No próximo artigo veremos como a crescente influência da teologia liberal fez surgir no início do século XX o movimento que já recebeu vários nomes, dentre eles, “teologia dialética”, “teologia da crise”, “nova teologia da Reforma”, “bartianismo” ou a expressão mais conhecida: “neo-ortodoxia”. Até lá!
[1] O liberalismo se espalhou rapidamente pelas
igrejas cristãs na Europa e Estados Unidos. Este movimento defendia os
seguintes pontos: (1) O caráter de Deus é de puro amor, sem padrões morais.
Todos os homens são seus filhos e o pecado não separa ninguém do amor de Deus.

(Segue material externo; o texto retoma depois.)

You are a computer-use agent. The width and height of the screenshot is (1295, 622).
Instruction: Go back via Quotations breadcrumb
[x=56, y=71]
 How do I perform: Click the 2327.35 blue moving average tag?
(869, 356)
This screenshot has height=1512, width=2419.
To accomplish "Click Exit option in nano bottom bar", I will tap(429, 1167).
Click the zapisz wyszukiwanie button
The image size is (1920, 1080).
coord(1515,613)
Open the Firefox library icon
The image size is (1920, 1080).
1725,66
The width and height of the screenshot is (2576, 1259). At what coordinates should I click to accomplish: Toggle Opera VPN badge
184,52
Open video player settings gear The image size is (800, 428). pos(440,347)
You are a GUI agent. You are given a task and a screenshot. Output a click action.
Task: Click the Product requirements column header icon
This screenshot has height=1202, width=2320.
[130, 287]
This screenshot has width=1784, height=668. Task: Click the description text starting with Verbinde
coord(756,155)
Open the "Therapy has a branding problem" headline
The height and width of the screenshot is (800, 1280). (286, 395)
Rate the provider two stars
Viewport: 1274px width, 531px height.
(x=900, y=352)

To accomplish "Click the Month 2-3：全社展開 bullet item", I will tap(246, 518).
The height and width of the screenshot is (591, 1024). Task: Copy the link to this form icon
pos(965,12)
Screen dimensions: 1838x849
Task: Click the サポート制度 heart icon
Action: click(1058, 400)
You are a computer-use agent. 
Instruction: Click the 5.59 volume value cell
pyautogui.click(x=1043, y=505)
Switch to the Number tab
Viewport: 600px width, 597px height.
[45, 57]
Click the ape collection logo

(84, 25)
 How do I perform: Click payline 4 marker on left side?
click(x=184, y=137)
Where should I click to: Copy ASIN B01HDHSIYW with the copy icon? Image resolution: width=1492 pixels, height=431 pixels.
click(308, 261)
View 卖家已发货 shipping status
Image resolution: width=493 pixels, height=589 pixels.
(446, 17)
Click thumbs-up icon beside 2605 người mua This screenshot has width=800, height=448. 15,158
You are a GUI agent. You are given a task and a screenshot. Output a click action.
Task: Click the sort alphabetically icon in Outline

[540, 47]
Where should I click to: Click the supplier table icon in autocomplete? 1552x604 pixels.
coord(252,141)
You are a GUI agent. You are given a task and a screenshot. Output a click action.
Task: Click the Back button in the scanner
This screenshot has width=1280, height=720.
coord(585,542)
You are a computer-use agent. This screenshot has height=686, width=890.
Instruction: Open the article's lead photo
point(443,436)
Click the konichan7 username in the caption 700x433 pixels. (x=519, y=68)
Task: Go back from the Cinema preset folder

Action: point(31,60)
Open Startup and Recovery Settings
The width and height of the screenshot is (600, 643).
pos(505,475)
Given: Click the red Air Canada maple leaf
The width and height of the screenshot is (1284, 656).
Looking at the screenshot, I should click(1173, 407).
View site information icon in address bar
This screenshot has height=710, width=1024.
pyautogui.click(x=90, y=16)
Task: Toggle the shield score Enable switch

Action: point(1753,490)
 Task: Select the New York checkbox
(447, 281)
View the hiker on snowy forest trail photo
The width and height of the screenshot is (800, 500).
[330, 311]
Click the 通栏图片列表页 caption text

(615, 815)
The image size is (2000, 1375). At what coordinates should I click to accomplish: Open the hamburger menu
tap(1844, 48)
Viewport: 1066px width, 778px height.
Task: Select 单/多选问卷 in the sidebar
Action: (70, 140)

A paternidade de Deus e a filiação divina são universais; (2) Existe uma
centelha divina em cada pessoa. Portanto, o homem, no íntimo, é bom, e só
precisa de encorajamento para fazer o que é certo; (3) Jesus Cristo é Salvador
somente no sentido em que ele é o exemplo perfeito do homem. Ele é Deus somente
no sentido de que tinha consciência perfeita e plena de Deus. Era um homem
normal, não nasceu de uma virgem, não realizou milagres, não ressuscitou dos
mortos; (4) O cristianismo só é diferente das demais religiões
quantitativamente e não qualitativamente. Ou seja, todas as religiões são boas
e levam à Deus; o cristianismo é apenas a melhor delas; (5) A Bíblia não é o
registro infalível e inspirado da revelação divina, mas o testamento escrito da
religião que os judeus e os cristãos praticavam. Ela não fala de Deus, mas do
que estes criam sobre ele; e (6) A doutrina ou declarações proposicionais, como
as que encontramos nos credos e confissões da Igreja, não são essenciais ou
básicas para o cristianismo, visto que o que molda e forma a religião é a
experiência, e não a revelação. A única coisa permanente no cristianismo, e que
serve de geração a geração, é o ensino moral de Cristo (LOPES, Augustus
Nicodemus. Fundamentalismo e Fundamentalistas: Esclarecimentos sobre fundamentalismo. Op cit.).
[5] OLSON, Roger. História das Controvérsias na Teologia Cristã: 2000 anos de unidade e
diversidade. Editora Vida. São Paulo: SP. 2004. p.133.